This semester I am doing a uni subject on Leisure, Disability and Arts. This is our first week and we were asked to complete an activity (The Allan G Roeher Institute, 1989). Without looking at the word count for the activity I wrote a 950 (ish) word reflection which I'm sharing below. After writing it I realised we had been given a word limit of 250-300 words. Rather than waste what I had written I decided to share the full reflection here.
Leisure for me is about feeling safe and relaxed and it’s important that what I’m doing makes me feel connected either to others or to something bigger than myself through a greater sense of purpose.
The most important thing about leisure for me is a sense of purpose. I feel disconnected from a sense of identity without feeling like I’m connected to others through something I am passionate about. I easily become bored with activities that I cannot find this kind of connection in.
Things like watching TV are more about disconnecting than connecting for me. They can help me to recharge, or fill in the loneliness or emptiness around me with background noise. This leads into my second and third highest needs which are to "be totally involved in something" and to "have others around" (The Allan G Roeher Institute, p.13). The fact I really enjoy being totally immersed in what I’m doing can sometimes be at odds with my desire to be around others because I can zone out and lose track of what people are saying or doing around me pretty easily. This isn’t because I am uninterested but I am not always able to attend to a whole lot of different things around me at once. I like to do things well, and to not have to focus on a bunch of things I need to get just right in order to be okay and be accepted.
I often experience a kind of inner conflict between my desire to spend time with others and the need to spend time alone to recharge. While I spend a lot of time alone, a lot of that is to be able to cope well with spending time with others. I only have a finite amount of energy and concentration to give and executive functioning issues related to my being Autistic mean that I can deplete this energy and exceed the number of things I can concentrate on a lot more quickly than others are usually willing to believe.
When spending time with others in a recreational or leisure kind of setting I need to feel like I’m not just in the presence of others but am actually connected to them. That connection also needs to be secure enough that I don’t feel like I’m only one mistake or awkward moment away from the connection being broken.
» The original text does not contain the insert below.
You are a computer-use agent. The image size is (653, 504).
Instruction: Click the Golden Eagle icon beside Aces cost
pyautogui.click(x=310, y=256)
The other leisure needs from the activity that I most related to were:
- "Do something meaningful to me"
- "Make and carry out plans"
- "Be creative"
- "Share interests with others"
- "Try my own methods of doing things"
- "Be respected"
- "Feel confident" (The Allan G Roeher Institute, pp.13-14)
Before completing the activity I was aware that I wasn’t really feeling fulfilled and the activity was useful in help me better understand what I feel and to be able describe that experience. In the past few months I have been trying to identify the source of the perpetual sense of loneliness and isolation that I experience. Those around me tend to either think that either:
- It’s my own fault for not making the most of every possible 'social' activity regardless of how inconvenient or impractical it is or how exhausted I am;
- That being lonely is not an acceptable response to my life circumstances and therefore I must be mentally ill and should just do to a doctor and get prescribed anti-depressants so I can stop bothering people, or;
- That being disconnected is an unavoidable consequence of being Autistic that I should just stop complaining about and move on from.
What I had identified from my reflections (prior to this activity) was that my sense of isolation sensed less from not spending enough time with people but a lack of a sense of purpose and that for me it was important to me to be connected to both things simultaneously. That is to be spending time with others where we are talking about or doing activities related to things that I care about. I have a strong sense of justice, and a strong dislike of people not accepting others or listening to them. This means that the activities that give me this sense of purpose don’t necessarily need to be overly impressive, but instead need to lead to people around me feeling connected and valued.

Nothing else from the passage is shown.